Data for this exercise Block Start
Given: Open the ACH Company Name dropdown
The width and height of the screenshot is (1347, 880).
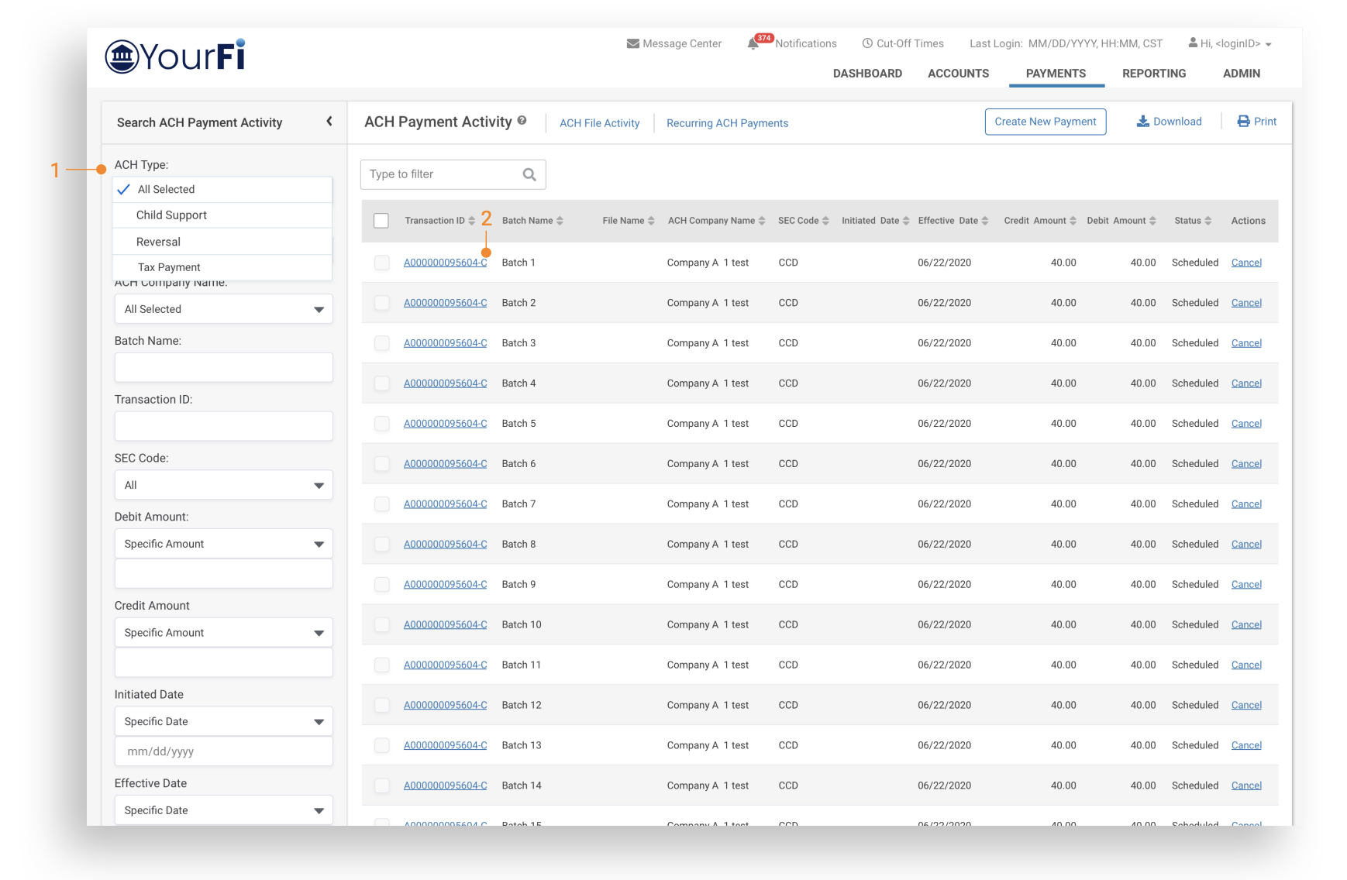Looking at the screenshot, I should pos(224,310).
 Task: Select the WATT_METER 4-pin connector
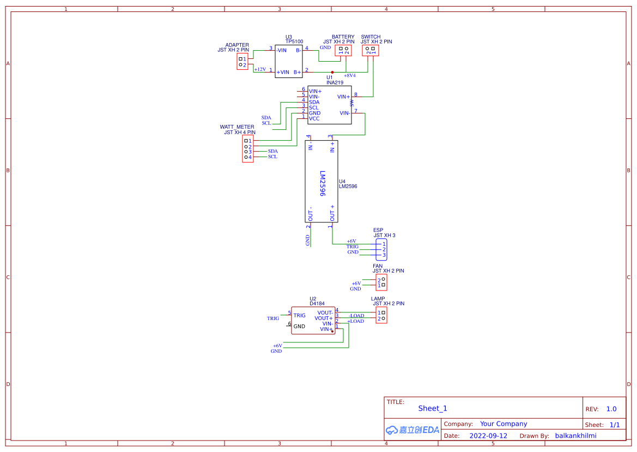coord(247,149)
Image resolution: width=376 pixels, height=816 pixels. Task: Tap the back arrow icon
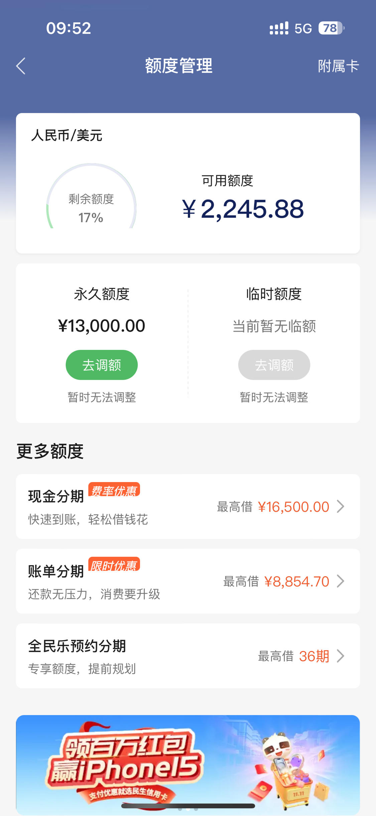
Data for this exercise Block End
● **Goal of the exercise**
Could you return all the entries exactly as they appear, minus the pictures?

● **Problem solution**
Given: Open the ACH Company Name dropdown
The width and height of the screenshot is (1347, 880).
Looking at the screenshot, I should pos(224,310).
 Task: Select the WATT_METER 4-pin connector
coord(247,149)
Image resolution: width=376 pixels, height=816 pixels. Task: Tap the back arrow icon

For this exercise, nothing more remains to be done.